Grace Therapeutics (Nasdaq: GRCE) unveiled encouraging data from its pivotal Phase III STRIVE-ON trial, showing that GTx-104, an intravenous (IV) nimodipine formulation, significantly lowers the risk of clinically significant hypotension in patients with aneurysmal subarachnoid hemorrhage (aSAH) compared to the standard oral formulation.

Key Findings from STRIVE-ON

• The primary endpoint—incidence of at least one clinically significant hypotensive episode—favored GTx-104. The IV group showed a 28% rate of hypotension, compared to 35% in the oral nimodipine group—a 19% relative reduction.
• A markedly higher proportion of GTx-104 patients (54%) achieved a relative dose intensity (RDI) of 95% or above, while only 8% of the oral group reached similar consistency, underscoring IV’s dosing reliability.
• Additional benefits included improved functional outcomes at 90 days (via modified Rankin scale), superior quality of life scores (EQ-5D-3L), and reduced ICU stays, readmissions, and ventilator usage.
• Treatment-emergent adverse events were comparable across both arms, and no new safety concerns emerged.

In addition, while mortality was higher in the GTx-104 arm (8 deaths) than in the oral arm (4 deaths), Grace emphasizes that all fatalities were attributed to the underlying severity of aSAH—not the treatment—affirming the safety profile of GTx-104.

Strategic Implications & Next Moves

Given these encouraging outcomes, Grace plans to engage with the FDA and is targeting an NDA submission in the first half of 2025. This marks a hopeful step forward for innovation in aSAH—a condition that has seen little therapeutic progress in nearly four decades.

GTx-104, produced via a novel nanoparticle-based technology, enables aqueous IV delivery of nimodipine, a drug traditionally limited by solubility and administration challenges. The IV route could bypass nasogastric dependency and mitigate complications like food-effect variability and dosing errors.

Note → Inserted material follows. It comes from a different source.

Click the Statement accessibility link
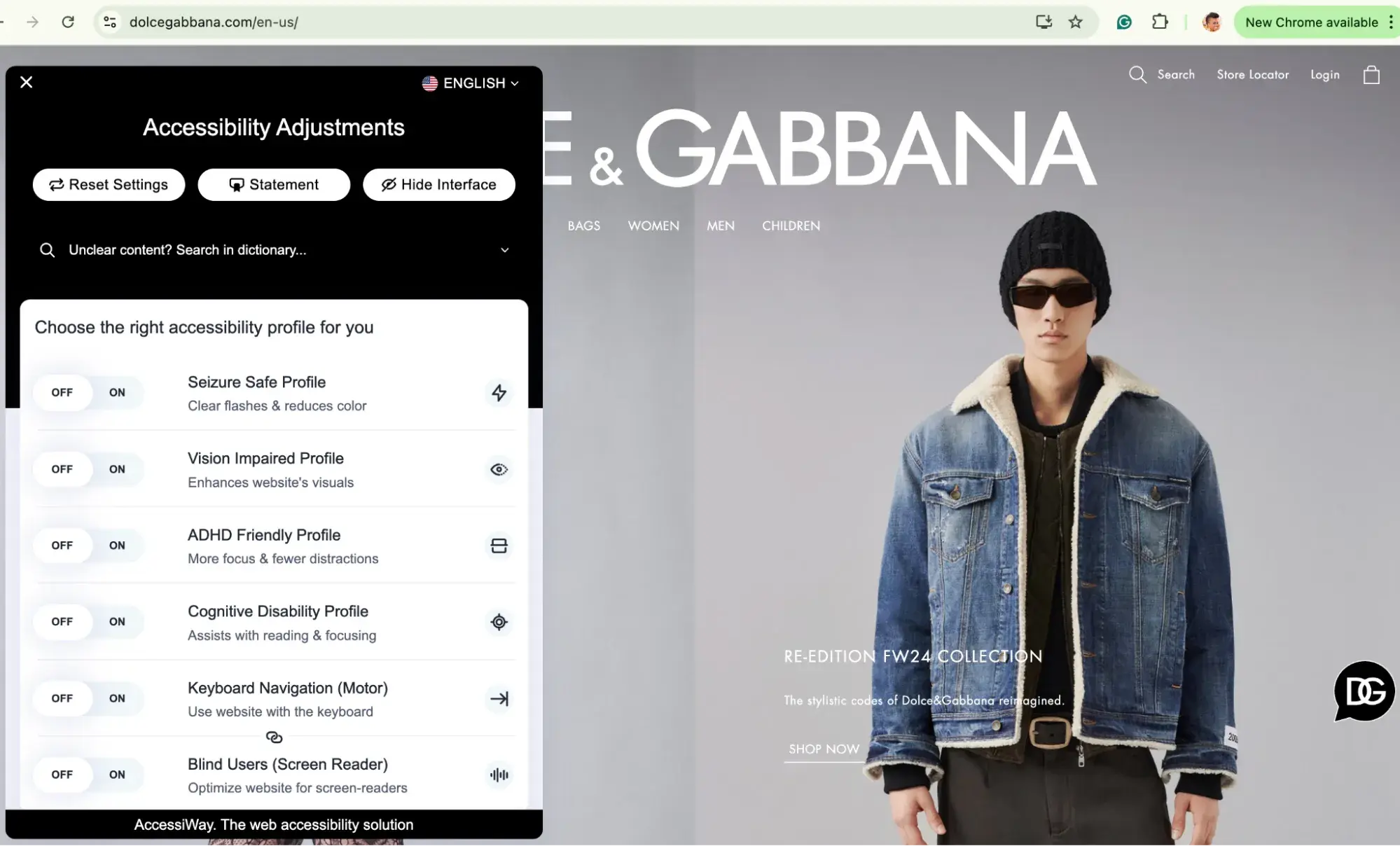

This formulation could represent a meaningful improvement in the acute management of critically ill aSAH patients, ensuring more consistent drug delivery, better tolerability, and improved overall clinical outcomes.

Why This Matters for BiopharmaWire Readers

• Clinical Relevance: aSAH is a severe, often devastating form of stroke with limited therapeutic innovation—GTx-104’s success could reshape treatment norms.
• Drug Delivery Innovation: The IV nimodipine platform exemplifies how reformulating existing agents can substantially enhance efficacy and safety outcomes.
• Regulatory Watch: With an NDA expected imminently, this marks a key watchpoint for potential approval and adoption.
• Economics & Health Systems: Evidence of reduced ICU burden and improved patient outcomes speaks directly to hospital stakeholders and healthcare payers.

Conclusion

Grace Therapeutics’ positive STRIVE-ON results highlight GTx-104 as a potent new avenue for managing aSAH—offering reduced hypotension risk and improved ICU outcomes. With an NDA submission underway, GTx-104 may soon become the first meaningful innovation in aSAH care in decades.